Edit to include working solution:
Here is what i used in my startup class per the accepted answer below. Note the "audience" value is the URL of the API end point that I'm calling that I need access to. The Tenant is a custom url that we have bound in our organization, if you don't supply a valid tenant value, you might get an exception that says "Response status code does not indicate success: 404 (Not Found)." You'll need the Azure Active Directory assembly which you can get from Nuget: Install-Package Microsoft.Owin.Security.ActiveDirectory
public partial class Startup
{
// For more information on configuring authentication, please visit http://go.microsoft.com/fwlink/?LinkId=301864
public void ConfigureAuth(IAppBuilder app)
{
app.UseWindowsAzureActiveDirectoryBearerAuthentication(
new WindowsAzureActiveDirectoryBearerAuthenticationOptions
{
Audience = "https://myapi.azurewebsites.net/",
Tenant = "my.custom.url.com",
TokenValidationParameters = new System.IdentityModel.Tokens.TokenValidationParameters
{
ValidateIssuer = false
}
});
}
}
here are the post parameters I'm using to make the request from the application that needs access to receive my token.
body.Add(new KeyValuePair<string, string>("grant_type", "authorization_code"));
body.Add(new KeyValuePair<string, string>("code", code)); // code from response
body.Add(new KeyValuePair<string, string>("redirect_uri", "http://localhost:51015/redirect"));
body.Add(new KeyValuePair<string, string>("client_id", "xxxxxxx-8829-4294-b2c9-xxxxxxxxxx")); // client id of this application making the request
body.Add(new KeyValuePair<string, string>("client_secret", "PxxxxxxxxxxxxSnTJ4Uh63Voj+tkxxxxxxx="));
body.Add(new KeyValuePair<string, string>("resource", "https://myapi.azurewebsites.net/")); // same value goes here that is in the audience value of the api, this is also the same value that is passed in the resource parameter of the query string on the redirect to the login to obtain the "code" in the previous step

It depends on how you protect the web API. Normally, we can protect the web API using Azure AD using the code below:
public partial class Startup
{
// For more information on configuring authentication, please visit http://go.microsoft.com/fwlink/?LinkId=301864
public void ConfigureAuth(IAppBuilder app)
{
app.UseWindowsAzureActiveDirectoryBearerAuthentication(
new WindowsAzureActiveDirectoryBearerAuthenticationOptions
{
Audience = ConfigurationManager.AppSettings["ida:Audience"],
Tenant = ConfigurationManager.AppSettings["ida:Tenant"],
TokenValidationParameters= new System.IdentityModel.Tokens.TokenValidationParameters {
ValidateIssuer=false
}
});
}
}
The Audience is the ClientId of app you register on the Azure portal.

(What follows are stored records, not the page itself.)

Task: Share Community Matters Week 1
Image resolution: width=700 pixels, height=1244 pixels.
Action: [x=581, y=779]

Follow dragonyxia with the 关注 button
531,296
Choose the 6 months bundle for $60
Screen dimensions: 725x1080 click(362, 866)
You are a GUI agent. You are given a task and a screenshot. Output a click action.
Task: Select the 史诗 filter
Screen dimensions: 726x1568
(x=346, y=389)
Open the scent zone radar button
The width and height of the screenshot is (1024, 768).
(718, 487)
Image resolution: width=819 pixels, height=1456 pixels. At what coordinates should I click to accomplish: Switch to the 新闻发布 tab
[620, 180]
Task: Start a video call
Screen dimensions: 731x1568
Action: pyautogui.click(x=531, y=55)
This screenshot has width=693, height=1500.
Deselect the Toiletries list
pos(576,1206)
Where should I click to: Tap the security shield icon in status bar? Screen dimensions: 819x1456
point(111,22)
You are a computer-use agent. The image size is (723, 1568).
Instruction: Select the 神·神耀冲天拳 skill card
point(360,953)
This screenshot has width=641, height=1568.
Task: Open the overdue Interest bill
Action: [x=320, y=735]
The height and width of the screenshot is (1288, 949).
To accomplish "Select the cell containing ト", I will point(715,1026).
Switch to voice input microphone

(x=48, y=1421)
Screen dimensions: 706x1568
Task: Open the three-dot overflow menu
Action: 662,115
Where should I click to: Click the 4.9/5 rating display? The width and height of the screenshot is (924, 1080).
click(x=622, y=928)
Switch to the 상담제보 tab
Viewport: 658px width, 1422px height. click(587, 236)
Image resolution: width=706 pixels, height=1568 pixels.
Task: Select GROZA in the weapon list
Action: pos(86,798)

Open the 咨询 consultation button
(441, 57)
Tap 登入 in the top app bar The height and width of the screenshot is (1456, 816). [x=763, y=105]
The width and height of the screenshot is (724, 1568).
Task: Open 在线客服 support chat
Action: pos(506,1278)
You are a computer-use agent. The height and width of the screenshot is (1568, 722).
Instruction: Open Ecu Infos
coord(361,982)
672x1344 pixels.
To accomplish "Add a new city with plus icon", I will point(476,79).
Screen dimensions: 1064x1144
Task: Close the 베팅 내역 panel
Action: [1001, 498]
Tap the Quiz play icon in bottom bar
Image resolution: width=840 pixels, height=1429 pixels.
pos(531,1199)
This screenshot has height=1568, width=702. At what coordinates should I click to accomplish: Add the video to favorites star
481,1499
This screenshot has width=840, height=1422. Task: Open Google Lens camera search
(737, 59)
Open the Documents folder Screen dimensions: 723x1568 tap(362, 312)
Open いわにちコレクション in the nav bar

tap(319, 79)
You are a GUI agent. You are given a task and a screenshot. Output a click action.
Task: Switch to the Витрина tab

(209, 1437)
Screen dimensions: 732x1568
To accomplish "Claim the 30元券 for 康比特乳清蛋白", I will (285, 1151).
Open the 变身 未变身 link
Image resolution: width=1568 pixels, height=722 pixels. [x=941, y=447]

In this scenario, we use this app as both the client and resource. Then we canrequest the access token like request below:
POST: https://login.microsoftonline.com/{tenantId}/oauth2/token
resource={clientId}&client_id={clientId}&code={authorizationCode}&grant_type=authorization_code&redirect_uri={redirectUri}&client_secret={clientSecret}
This token should works for the authorization of web API which protect by the code above. More detail about protecting the web API, you can refer here.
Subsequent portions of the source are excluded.